» YOUR OBJECTIVE:
Say how many lines in the material below include "computer". The answer is the number alone.

» RECORDS SHOWN:
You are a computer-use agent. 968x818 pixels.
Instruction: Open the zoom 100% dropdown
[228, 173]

--

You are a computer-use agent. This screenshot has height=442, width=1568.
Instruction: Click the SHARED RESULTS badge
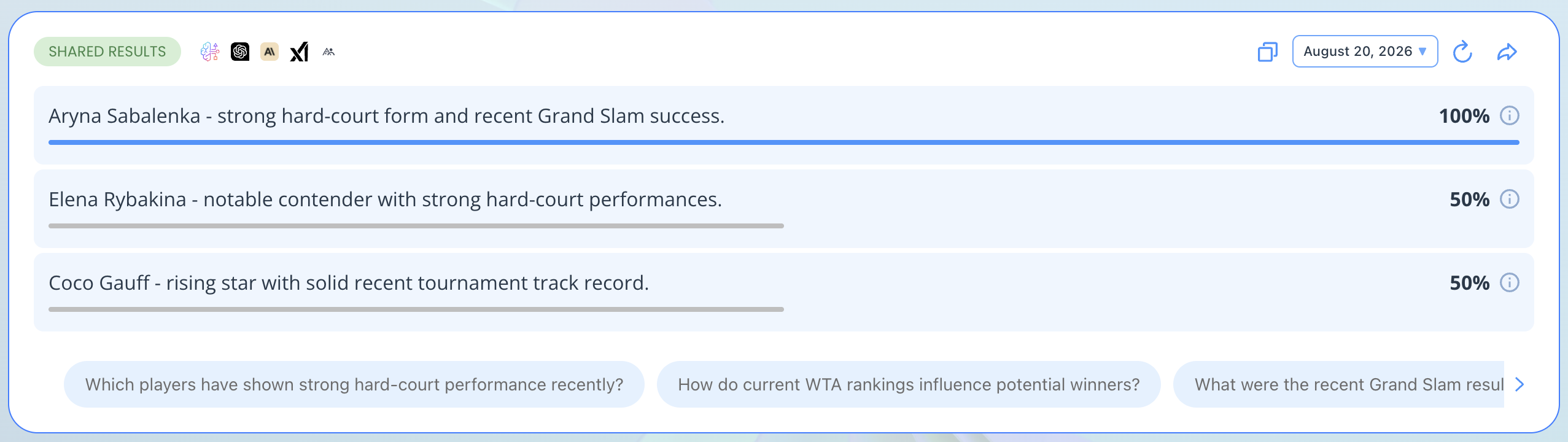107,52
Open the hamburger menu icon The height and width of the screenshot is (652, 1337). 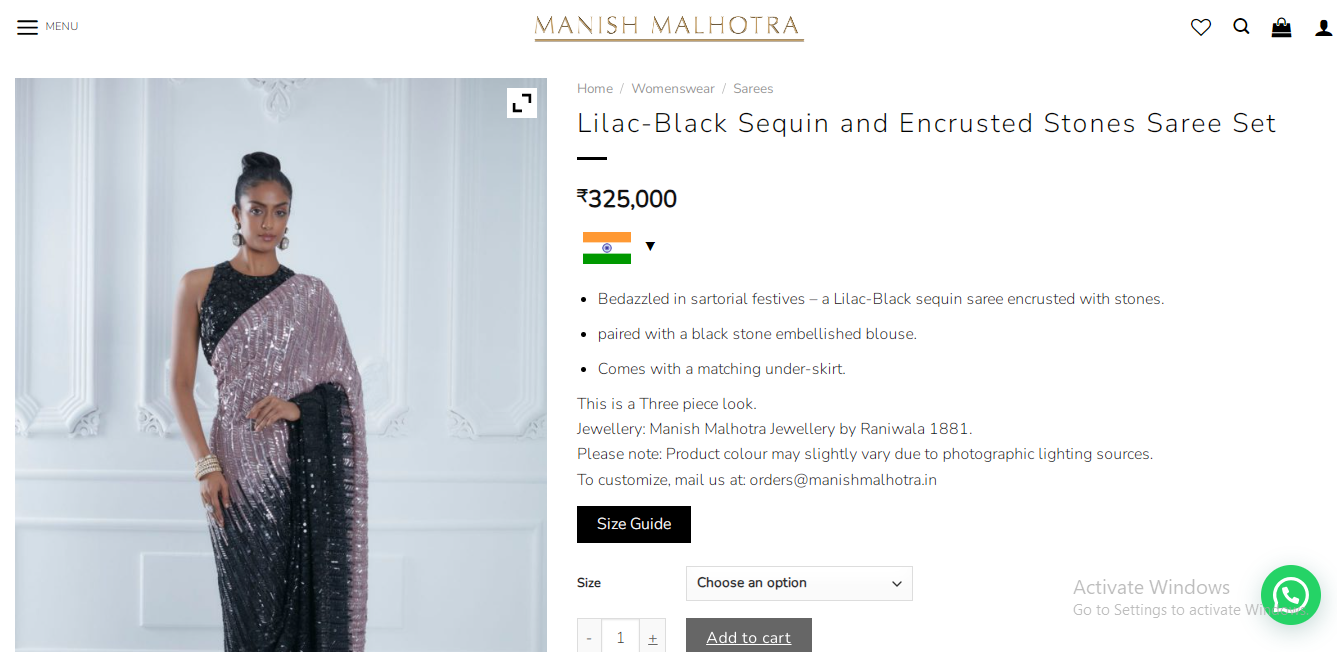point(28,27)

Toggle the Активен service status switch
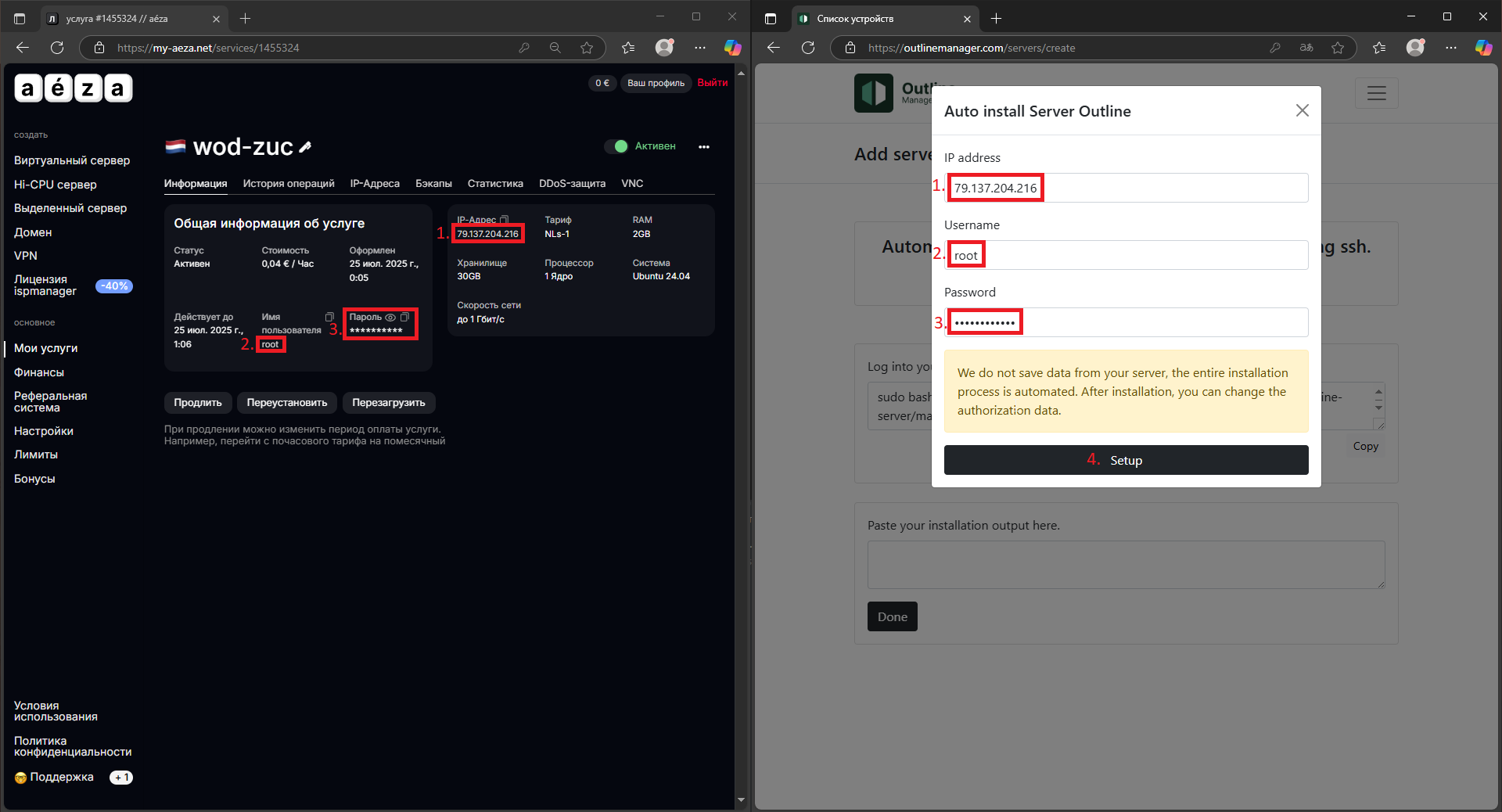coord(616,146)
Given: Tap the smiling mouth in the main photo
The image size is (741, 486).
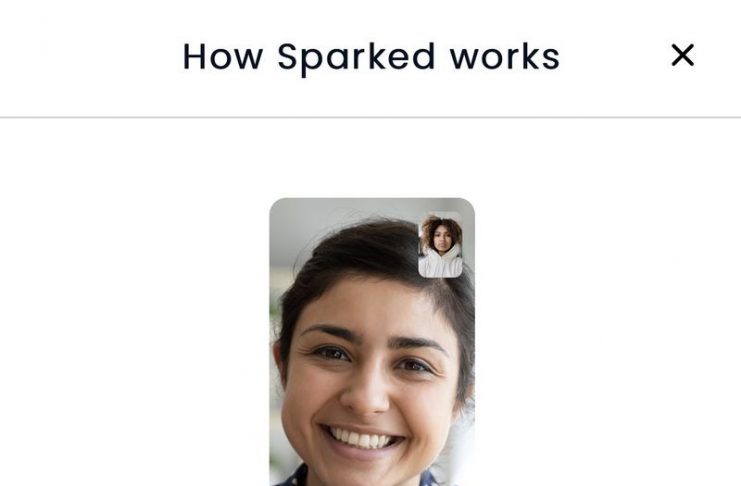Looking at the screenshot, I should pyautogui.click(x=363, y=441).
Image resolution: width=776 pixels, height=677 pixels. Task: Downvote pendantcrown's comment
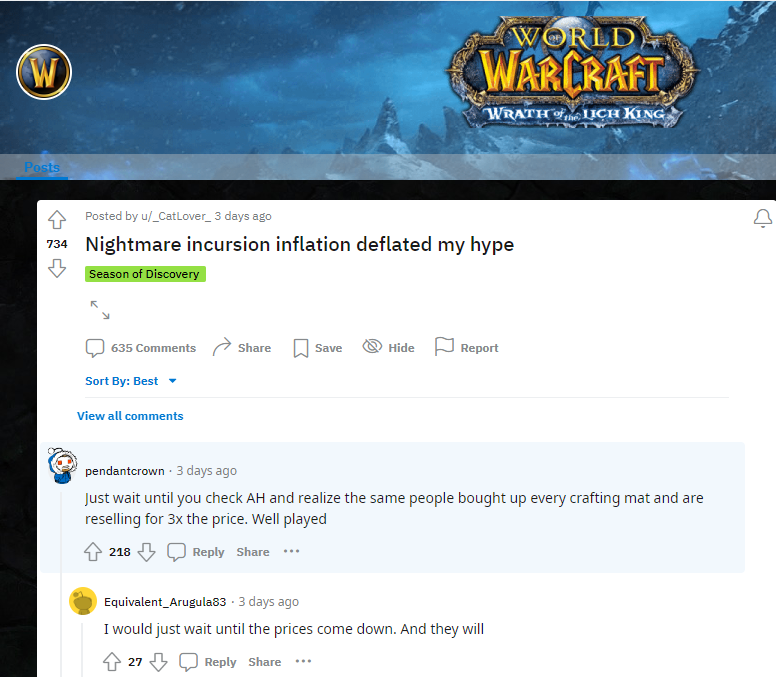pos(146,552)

» REPLY TO THE TASK:
2